What the task requires: Your task is to transcribe the entries below exactly, from their first line down to the line containing "Submission Guidelines (106, 1884)", and to stop there.
--- Available data Enclosed Below ---
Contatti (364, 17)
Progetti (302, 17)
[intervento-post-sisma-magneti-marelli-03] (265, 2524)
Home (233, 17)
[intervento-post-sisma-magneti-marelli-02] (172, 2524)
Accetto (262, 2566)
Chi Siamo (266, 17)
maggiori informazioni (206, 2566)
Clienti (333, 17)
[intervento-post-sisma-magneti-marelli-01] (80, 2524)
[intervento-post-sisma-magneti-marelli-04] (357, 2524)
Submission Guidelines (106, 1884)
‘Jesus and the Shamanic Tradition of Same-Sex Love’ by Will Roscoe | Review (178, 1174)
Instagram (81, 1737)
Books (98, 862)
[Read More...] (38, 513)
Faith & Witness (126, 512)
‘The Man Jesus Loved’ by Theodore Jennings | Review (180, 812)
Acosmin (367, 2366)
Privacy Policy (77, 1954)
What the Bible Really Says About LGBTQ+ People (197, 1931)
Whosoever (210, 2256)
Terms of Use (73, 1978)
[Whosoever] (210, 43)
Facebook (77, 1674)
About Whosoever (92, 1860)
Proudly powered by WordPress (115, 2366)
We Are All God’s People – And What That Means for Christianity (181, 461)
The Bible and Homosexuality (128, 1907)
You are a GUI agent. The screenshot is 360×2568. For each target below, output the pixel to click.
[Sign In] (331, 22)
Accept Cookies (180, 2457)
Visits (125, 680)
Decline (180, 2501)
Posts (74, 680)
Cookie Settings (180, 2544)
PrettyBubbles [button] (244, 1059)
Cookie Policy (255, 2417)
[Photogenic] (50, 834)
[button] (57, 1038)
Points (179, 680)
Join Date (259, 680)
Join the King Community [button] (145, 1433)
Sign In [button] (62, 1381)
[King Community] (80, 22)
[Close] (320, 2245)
--- End of Enclosed Available data ---
Exercise response:
Contatti (364, 17)
Progetti (302, 17)
[intervento-post-sisma-magneti-marelli-03] (265, 2524)
Home (233, 17)
[intervento-post-sisma-magneti-marelli-02] (172, 2524)
Accetto (262, 2566)
Chi Siamo (266, 17)
maggiori informazioni (206, 2566)
Clienti (333, 17)
[intervento-post-sisma-magneti-marelli-01] (80, 2524)
[intervento-post-sisma-magneti-marelli-04] (357, 2524)
Submission Guidelines (106, 1884)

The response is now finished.